Castor stood frozen, eyes wide. “Mom—”
But you were already rising, your breath ragged, lips twitching in that way Castor knew too well. The manic edge. It was surging in your veins like lightning now.
“You think I don’t know that?” You spoke, voice trembling and rising. “You think I want to live in a brain that betrays me? I have fought every goddamn day to stay here—for him. For myself.”
Elaine flinched. “{{user}}, please—”
“No, let me finish!” You cried. “You see a disorder, I see a war. And maybe today I’m losing, but don’t pretend you ever cared who won.”
You fled. Not just the room, but the house. You ran until your legs gave out in the alley behind a shuttered bookstore, where the quiet was finally enough. You sobbed like you were being broken open, rocking on your heels, begging yourself not to go to the dark place you knew too well.
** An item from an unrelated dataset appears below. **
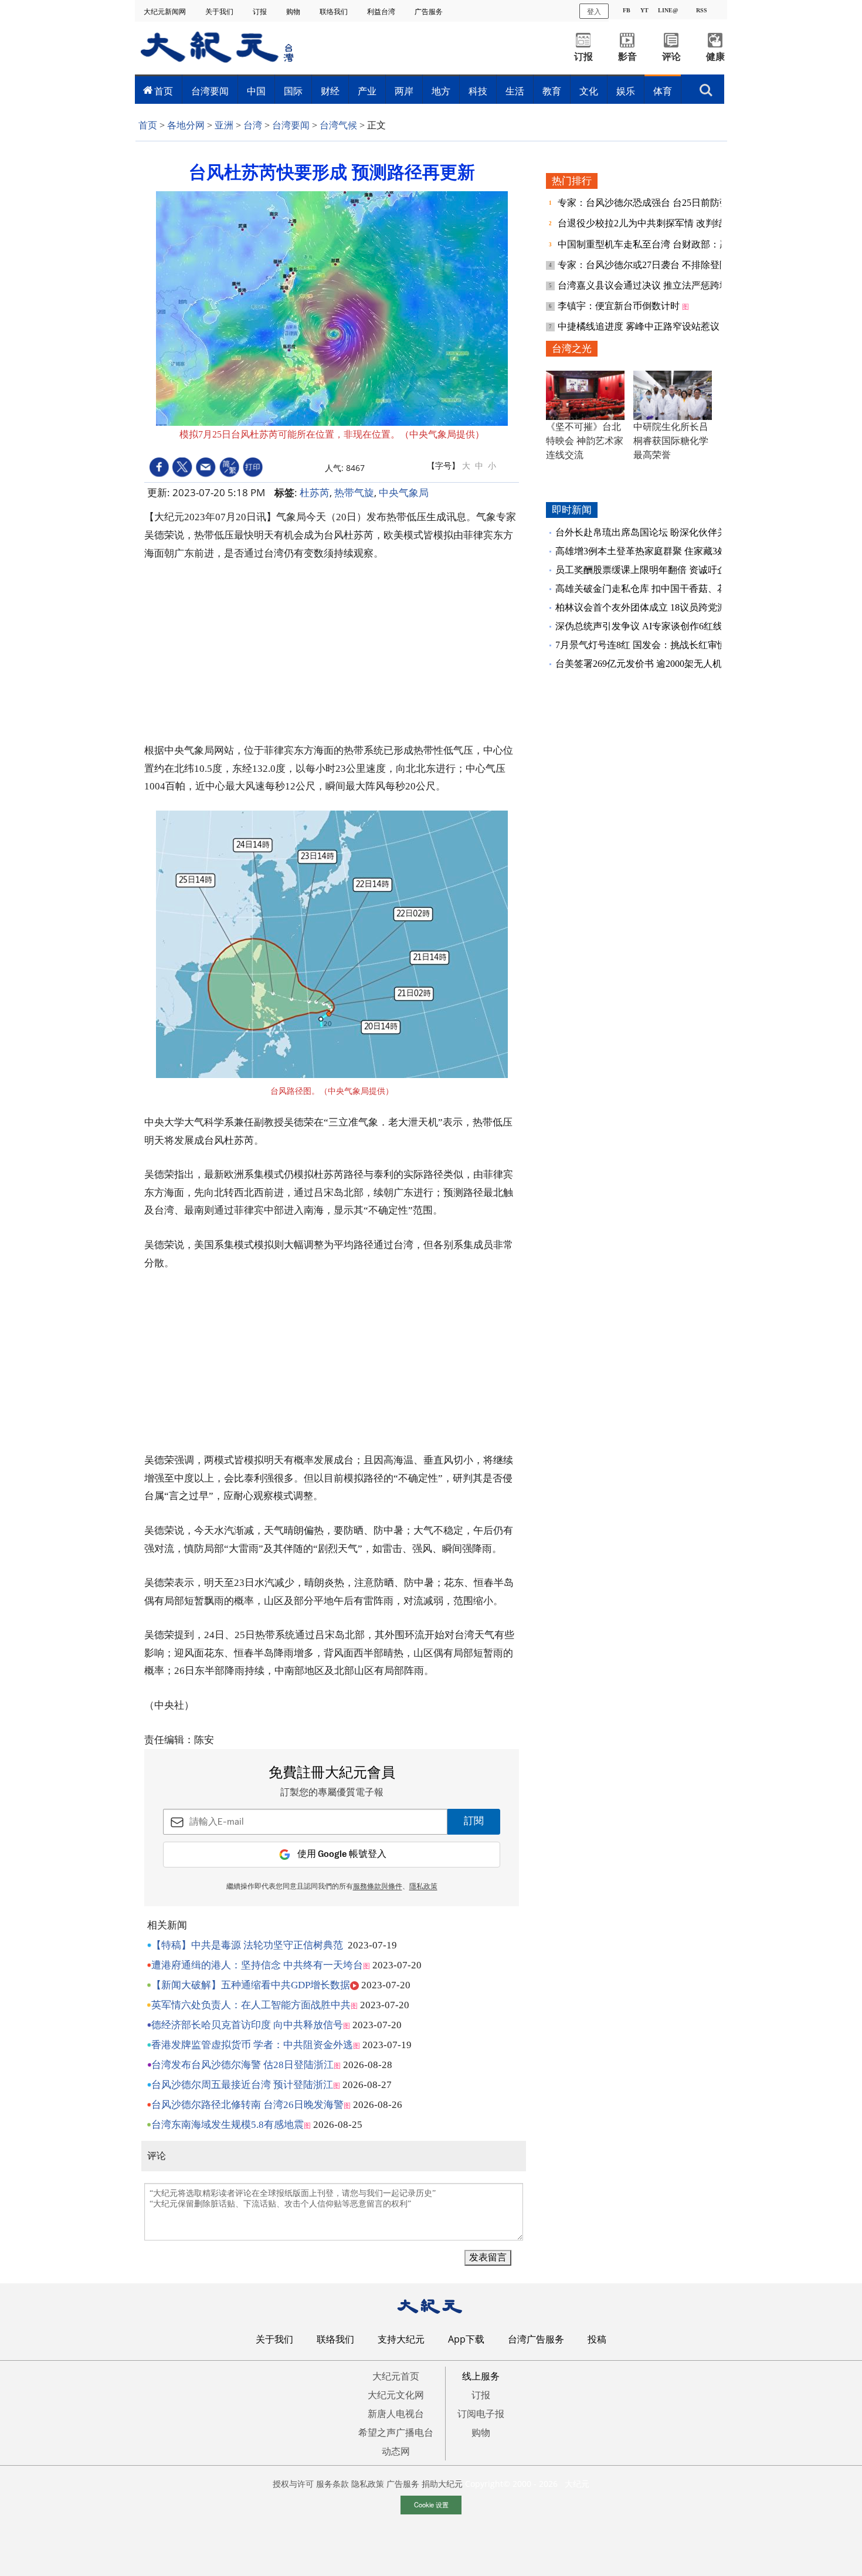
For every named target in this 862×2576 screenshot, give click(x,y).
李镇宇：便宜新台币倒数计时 (620, 306)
Castor found you an hour later. Kneeling beside you in the gravel. Not saying anything, just wrapping his arms around you and holding you like something sacred.
“I’m so sorry,” You whispered into his shirt. “I’m so tired, Cas. Of pretending I’m okay enough to be loved.”
“You don’t have to be okay to be loved,” Castor whispered. He pulled back and brushed a tear from your cheek. “I love you at your highest. I love you in the ruin. Even when you hate yourself. Even when it hurts.”